Ticket #1857 (closed defect: worksforme)

Opened 1 year ago

Last modified 8 months ago

After a wild machine shutdown NXLucene doesn't restart at the next machine reboot

Reported by: madarche Assigned to: madarche
Priority: P1 Milestone: CPS 3.4.7
Component: Lucene Version: TRUNK
Severity: normal Keywords:
Cc:

Description (Last modified by madarche)

If the server on which NXLucene is running suffers a wild shutdown, NXLucene won't start again at the next machine reboot when asked "nxlucened start".

This is tedious because it requires that an admin logs into the machine and does :

$ bin/nxlucened stop
$ bin/nxlucened start

This is a pure integration problem and only requires shell skills to fix.

Change History

10/05/07 11:49:43 changed by madarche

  • type changed from enhancement to defect.

04/24/08 11:40:30 changed by madarche

  • summary changed from After a wild machine shutdown NXLucene don't start at the next machine reboot to After a wild machine shutdown NXLucene doesn't restart at the next machine reboot.

(follow-up: ↓ 4 ) 04/24/08 22:52:32 changed by rspivak

Is there any log message indicating the reason of failure to start?

(in reply to: ↑ 3 ) 04/25/08 09:53:36 changed by madarche

  • description changed.

Replying to rspivak:

Is there any log message indicating the reason of failure to start?

There isn't any log message. It's a pure integration problem and only requires shell skills, I should have written that (and I'm updating the description of the ticket accordingly).

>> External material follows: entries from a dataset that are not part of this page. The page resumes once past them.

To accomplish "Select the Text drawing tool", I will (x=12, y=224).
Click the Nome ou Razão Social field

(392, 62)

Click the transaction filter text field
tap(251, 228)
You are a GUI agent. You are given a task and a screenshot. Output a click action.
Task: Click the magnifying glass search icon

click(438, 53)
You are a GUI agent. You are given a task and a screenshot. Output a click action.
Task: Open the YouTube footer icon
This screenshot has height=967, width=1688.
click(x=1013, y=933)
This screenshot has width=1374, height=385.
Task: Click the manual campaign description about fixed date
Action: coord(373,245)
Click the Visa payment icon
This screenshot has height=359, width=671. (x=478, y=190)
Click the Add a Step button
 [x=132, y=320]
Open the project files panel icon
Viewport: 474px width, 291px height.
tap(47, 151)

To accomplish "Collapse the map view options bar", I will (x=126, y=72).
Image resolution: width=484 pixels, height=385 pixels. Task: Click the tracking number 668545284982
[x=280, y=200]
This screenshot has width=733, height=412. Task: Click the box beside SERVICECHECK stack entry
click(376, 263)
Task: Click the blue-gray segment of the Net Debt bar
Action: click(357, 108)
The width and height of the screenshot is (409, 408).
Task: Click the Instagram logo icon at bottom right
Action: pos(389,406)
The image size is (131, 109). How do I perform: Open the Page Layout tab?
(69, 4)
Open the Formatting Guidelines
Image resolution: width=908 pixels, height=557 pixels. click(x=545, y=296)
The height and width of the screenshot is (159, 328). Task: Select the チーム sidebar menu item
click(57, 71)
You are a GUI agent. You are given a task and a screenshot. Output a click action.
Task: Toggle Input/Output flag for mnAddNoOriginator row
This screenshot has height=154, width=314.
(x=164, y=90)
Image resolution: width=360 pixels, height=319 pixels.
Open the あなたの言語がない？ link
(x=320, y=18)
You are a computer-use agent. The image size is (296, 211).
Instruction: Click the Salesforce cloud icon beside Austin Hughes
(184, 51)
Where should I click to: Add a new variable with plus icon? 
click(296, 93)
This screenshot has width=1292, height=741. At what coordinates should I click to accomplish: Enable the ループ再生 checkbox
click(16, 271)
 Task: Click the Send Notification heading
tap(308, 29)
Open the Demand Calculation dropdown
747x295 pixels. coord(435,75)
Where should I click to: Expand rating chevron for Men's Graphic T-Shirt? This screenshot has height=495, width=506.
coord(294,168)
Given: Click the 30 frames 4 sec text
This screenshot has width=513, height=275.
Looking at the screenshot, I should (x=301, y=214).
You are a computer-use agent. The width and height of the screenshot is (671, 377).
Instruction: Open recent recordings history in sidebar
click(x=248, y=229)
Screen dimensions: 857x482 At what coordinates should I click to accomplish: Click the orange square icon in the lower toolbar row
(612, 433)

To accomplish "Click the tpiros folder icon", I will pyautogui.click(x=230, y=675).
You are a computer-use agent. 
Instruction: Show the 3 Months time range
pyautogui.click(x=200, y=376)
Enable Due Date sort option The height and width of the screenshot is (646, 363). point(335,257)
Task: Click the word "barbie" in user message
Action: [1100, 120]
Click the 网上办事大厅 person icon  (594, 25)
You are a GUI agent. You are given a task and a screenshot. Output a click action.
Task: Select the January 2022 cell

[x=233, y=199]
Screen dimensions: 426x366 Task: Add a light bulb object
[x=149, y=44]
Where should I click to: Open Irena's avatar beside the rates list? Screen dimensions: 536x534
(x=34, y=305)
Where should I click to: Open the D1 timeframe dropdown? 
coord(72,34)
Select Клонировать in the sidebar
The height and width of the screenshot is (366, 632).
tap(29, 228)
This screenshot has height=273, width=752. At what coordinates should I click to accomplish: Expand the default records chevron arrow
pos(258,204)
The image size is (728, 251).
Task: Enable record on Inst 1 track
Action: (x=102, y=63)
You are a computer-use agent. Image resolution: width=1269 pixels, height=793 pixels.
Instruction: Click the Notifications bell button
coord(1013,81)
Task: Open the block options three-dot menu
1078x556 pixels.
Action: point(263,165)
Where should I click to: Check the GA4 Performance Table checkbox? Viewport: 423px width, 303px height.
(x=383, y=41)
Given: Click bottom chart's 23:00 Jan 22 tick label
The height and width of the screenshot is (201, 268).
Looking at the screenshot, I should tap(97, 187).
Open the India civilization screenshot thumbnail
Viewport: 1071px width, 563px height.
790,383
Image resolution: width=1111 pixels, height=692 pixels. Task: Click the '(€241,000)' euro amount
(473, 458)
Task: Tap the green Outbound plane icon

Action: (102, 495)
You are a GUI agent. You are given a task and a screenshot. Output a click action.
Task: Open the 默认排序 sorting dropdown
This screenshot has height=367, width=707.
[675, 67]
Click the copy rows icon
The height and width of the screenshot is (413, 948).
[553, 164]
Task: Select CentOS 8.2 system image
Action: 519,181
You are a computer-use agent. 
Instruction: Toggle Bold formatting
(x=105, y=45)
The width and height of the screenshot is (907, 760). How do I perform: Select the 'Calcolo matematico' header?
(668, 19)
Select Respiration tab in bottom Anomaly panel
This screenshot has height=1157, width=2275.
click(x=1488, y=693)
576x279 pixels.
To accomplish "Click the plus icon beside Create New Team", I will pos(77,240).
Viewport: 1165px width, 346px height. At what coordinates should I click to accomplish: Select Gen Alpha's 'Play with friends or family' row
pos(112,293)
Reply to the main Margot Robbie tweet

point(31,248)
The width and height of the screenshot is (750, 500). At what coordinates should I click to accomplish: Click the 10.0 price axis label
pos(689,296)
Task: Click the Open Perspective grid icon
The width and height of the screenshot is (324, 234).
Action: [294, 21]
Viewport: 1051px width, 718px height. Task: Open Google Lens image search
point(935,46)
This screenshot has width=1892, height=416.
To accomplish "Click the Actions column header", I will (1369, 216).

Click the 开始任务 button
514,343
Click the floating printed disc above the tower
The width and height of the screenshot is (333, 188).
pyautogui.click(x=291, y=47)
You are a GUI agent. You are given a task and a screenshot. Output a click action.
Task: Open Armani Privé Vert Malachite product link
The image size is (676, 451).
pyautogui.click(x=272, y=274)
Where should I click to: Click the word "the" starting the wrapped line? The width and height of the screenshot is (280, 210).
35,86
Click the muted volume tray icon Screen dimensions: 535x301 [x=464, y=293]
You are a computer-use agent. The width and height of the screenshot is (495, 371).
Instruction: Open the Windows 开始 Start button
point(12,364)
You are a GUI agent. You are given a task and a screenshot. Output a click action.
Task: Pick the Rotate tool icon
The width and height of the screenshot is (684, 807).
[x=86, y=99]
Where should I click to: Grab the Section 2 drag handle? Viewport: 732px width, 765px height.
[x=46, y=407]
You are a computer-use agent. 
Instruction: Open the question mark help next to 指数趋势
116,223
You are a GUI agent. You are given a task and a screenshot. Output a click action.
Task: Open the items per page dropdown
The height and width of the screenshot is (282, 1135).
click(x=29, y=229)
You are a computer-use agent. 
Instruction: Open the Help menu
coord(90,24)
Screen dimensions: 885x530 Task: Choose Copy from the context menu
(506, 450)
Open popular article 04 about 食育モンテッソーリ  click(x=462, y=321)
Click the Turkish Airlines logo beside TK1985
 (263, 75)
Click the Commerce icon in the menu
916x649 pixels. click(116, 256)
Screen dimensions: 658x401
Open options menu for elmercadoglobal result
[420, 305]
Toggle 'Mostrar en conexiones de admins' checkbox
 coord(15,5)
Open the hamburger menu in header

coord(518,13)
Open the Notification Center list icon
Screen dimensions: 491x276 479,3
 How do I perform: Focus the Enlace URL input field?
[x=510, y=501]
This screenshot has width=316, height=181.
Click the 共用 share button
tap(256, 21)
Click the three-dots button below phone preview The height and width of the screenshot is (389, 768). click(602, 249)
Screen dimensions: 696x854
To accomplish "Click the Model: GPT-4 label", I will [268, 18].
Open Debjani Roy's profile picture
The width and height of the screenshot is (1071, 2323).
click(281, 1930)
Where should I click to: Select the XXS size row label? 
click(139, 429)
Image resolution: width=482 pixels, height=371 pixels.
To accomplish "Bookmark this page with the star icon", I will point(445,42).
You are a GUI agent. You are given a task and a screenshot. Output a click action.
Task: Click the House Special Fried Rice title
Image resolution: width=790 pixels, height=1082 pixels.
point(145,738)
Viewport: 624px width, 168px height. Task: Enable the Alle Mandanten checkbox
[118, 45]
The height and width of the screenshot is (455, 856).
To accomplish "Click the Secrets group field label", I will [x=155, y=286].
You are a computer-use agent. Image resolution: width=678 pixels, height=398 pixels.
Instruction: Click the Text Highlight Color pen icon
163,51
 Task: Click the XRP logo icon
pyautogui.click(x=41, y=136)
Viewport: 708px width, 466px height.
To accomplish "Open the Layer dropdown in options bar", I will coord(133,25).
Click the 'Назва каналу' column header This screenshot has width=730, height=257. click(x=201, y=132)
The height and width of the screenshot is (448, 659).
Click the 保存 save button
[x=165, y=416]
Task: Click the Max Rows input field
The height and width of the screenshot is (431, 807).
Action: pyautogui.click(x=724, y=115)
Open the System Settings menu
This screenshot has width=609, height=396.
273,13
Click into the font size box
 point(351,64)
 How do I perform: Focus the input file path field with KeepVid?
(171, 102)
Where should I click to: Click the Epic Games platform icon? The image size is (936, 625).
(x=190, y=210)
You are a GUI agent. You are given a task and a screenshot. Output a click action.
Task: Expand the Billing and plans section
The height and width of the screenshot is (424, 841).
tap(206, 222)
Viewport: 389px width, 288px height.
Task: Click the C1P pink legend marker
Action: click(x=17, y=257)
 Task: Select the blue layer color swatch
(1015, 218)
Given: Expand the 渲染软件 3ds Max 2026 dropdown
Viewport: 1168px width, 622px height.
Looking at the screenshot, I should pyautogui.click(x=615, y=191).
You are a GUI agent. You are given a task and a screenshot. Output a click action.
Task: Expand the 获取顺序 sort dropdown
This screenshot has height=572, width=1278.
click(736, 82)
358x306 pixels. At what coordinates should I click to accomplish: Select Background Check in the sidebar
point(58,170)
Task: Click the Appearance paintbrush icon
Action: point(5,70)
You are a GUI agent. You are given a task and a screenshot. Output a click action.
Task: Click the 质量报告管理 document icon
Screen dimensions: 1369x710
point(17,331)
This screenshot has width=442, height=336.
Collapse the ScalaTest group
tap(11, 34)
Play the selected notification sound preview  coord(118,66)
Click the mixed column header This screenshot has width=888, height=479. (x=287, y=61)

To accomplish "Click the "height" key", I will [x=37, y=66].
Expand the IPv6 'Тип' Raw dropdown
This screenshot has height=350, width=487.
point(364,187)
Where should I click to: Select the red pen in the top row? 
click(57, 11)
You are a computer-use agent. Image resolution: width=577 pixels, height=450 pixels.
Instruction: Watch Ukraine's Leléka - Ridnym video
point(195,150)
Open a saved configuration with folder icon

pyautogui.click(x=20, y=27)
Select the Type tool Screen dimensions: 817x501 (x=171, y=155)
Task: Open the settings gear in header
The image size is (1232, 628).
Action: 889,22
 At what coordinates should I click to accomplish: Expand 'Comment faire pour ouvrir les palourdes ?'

The problem comes from the way bin/nxlucened is written. It refuses to start if the PID file hasn't been removed before. And when a wild shutdown happens, the stop function is never called and the PID file isn't removed, which makes it impossible for NXLucene to restart at the next reboot.

To reproduce:

  1. start nxlucene
  2. kill the nxlucene process
  3. try to start nxlucene, it won't

04/25/08 21:03:55 changed by rspivak

I should have elaborated. I did testing on my local instance and I didn't meet any troubles with starting NXLucene even after manual kill -9. Stale PID file was removed on next nxlucened startup automatically by twisted sever.

Earlier I met some issues with starting up after abrupt stop of nxlucene when /tmp folder contained cpslucene's lock file, but it happened only when nxlucene was in process of indexing catalog and was abruptly stopped. After that I had to remove stale lock file manually for proper nxlucene startup.

Currently I'm using NXLucene trunk and Twisted-2.2.0. Can you check, please, your version of twistd server. You should be able to find out that in file __init__.py in your python's twisted directory under site-packages/twisted.

In my case twistd.py file in site-packages/twisted/scripts/twistd.py contains text:

log.msg('Removing stale pidfile %s' % pidfile, isError=True)

And related part of the code actually removes stale pid file and allows to start nxlucene correctly.

04/30/08 18:14:23 changed by madarche

  • status changed from new to closed.
  • resolution set to worksforme.

The installation at the client location was done with Twisted-2.5.0.

I have no mean to test on the client machine at this time but I have just done the same tests as you have and came to the same conclusion.

The only test I haven't done is a wild reboot (pulling up the cable) and I don't plan to.

So closing.

Thanks a lot Ruslan.